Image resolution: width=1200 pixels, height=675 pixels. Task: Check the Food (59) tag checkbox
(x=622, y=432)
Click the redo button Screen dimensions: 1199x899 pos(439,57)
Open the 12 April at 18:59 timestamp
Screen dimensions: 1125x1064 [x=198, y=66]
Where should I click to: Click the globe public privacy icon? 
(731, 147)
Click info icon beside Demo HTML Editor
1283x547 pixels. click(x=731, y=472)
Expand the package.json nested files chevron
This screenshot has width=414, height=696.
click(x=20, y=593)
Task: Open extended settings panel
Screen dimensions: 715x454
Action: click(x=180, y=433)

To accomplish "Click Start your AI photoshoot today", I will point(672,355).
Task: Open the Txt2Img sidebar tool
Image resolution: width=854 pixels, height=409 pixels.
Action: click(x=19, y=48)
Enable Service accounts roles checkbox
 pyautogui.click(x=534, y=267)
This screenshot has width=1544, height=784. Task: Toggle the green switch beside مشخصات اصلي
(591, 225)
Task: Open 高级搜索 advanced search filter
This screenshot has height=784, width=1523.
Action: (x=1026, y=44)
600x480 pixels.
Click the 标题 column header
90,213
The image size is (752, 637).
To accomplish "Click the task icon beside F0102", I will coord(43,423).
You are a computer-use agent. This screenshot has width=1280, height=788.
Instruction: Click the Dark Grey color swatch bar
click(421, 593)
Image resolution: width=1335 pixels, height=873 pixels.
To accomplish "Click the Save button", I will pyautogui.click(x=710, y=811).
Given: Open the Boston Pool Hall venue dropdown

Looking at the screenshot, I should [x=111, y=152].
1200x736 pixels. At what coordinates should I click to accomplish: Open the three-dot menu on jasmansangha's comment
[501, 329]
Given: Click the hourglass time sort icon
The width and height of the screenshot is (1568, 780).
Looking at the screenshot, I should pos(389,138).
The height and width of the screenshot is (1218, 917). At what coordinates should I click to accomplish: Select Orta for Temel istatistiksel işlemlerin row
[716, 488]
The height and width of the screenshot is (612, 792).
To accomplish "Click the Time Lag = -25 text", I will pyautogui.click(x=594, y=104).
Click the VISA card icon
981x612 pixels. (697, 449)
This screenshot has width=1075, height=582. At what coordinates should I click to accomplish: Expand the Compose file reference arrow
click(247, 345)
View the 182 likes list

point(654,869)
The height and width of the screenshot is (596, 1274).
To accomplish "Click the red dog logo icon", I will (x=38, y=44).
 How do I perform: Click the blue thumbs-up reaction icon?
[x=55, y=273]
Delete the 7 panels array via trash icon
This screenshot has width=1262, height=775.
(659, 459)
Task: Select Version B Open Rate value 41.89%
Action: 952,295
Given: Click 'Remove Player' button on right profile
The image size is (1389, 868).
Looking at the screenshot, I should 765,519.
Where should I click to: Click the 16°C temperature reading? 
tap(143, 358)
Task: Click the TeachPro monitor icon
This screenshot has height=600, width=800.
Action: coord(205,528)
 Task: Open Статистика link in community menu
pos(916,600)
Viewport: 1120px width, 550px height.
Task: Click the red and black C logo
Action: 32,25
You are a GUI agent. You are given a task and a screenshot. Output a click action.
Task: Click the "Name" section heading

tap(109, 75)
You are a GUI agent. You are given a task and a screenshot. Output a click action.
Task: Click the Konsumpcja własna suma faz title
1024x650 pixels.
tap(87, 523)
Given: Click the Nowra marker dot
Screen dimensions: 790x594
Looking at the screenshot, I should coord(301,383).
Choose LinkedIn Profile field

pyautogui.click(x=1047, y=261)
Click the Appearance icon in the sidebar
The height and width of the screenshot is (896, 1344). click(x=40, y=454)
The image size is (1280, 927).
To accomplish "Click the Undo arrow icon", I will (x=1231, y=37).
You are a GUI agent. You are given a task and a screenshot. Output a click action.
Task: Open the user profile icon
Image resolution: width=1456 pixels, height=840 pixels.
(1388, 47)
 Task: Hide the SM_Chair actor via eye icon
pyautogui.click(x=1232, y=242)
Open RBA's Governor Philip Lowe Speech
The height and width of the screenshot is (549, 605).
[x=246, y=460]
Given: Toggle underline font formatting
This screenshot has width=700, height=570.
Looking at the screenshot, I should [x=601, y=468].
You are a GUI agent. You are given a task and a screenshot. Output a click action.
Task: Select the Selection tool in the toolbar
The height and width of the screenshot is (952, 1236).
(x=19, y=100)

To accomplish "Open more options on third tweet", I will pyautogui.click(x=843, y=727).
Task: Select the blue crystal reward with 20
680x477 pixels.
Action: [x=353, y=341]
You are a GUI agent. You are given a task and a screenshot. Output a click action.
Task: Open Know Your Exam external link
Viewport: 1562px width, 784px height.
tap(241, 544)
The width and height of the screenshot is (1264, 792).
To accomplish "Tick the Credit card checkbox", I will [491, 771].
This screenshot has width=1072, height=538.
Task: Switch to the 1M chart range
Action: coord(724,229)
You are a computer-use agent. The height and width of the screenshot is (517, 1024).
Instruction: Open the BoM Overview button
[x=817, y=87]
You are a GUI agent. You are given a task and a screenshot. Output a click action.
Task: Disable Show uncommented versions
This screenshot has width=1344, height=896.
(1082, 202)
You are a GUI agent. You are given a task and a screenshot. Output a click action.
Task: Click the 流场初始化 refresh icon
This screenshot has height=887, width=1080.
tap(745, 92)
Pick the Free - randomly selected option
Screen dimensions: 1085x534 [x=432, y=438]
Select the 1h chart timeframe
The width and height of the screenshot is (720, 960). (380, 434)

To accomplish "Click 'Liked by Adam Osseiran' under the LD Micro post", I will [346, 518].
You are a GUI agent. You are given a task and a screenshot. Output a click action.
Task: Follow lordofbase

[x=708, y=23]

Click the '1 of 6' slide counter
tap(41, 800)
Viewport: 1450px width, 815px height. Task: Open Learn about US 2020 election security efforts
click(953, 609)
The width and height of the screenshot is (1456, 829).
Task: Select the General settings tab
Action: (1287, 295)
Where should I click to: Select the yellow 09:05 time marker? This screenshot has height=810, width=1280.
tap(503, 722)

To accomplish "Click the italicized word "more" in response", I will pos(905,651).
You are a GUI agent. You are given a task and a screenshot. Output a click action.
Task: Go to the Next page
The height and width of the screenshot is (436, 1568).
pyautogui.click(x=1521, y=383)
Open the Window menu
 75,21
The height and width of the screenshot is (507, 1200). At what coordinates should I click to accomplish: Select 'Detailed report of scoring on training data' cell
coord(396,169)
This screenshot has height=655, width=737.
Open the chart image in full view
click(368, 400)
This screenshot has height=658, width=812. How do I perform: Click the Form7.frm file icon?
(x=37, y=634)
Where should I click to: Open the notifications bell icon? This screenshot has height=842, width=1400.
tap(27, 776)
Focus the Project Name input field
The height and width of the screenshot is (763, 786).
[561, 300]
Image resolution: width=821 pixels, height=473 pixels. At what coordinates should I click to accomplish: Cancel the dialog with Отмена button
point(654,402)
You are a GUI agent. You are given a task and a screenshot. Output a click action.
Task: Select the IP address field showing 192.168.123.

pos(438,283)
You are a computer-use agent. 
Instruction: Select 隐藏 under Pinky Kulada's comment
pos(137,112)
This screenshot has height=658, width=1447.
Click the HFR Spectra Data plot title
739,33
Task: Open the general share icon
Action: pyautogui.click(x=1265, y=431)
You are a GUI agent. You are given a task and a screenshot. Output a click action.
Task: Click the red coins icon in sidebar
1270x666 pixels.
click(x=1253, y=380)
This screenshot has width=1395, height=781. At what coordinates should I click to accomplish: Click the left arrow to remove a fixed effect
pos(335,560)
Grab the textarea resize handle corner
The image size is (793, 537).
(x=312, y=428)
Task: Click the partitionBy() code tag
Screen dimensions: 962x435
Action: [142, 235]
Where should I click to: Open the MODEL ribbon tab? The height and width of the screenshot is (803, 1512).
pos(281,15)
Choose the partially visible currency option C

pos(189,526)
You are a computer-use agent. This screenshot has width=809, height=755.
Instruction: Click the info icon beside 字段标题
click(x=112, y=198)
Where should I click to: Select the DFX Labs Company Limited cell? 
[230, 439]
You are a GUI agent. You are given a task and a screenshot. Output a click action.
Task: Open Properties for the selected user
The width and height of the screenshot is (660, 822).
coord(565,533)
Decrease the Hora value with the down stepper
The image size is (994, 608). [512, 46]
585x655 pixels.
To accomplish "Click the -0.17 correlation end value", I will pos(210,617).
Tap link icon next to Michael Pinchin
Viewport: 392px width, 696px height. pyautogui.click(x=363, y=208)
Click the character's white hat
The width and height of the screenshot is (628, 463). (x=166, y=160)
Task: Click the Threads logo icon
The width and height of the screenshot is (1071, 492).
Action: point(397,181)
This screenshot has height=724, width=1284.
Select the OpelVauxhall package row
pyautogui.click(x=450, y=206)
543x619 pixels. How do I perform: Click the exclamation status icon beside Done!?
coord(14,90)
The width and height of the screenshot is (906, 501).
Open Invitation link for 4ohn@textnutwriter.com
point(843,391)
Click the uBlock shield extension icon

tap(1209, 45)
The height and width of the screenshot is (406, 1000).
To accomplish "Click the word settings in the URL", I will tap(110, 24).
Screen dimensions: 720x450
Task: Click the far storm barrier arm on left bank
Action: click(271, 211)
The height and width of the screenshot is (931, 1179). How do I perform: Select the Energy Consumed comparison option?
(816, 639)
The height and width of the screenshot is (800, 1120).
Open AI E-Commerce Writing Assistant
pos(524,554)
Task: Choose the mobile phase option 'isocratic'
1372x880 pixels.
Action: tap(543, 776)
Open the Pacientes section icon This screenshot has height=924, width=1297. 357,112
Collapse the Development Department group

···

EXERCISE DIRECTIONS:
Which lines of the records above contain the word "computer"? Show each of them.

WORKED SOLUTION:
You are a computer-use agent. This screenshot has width=1280, height=788.
You are a computer-use agent. The height and width of the screenshot is (517, 1024).
You are a computer-use agent. 
You are a computer-use agent. This screenshot has width=809, height=755.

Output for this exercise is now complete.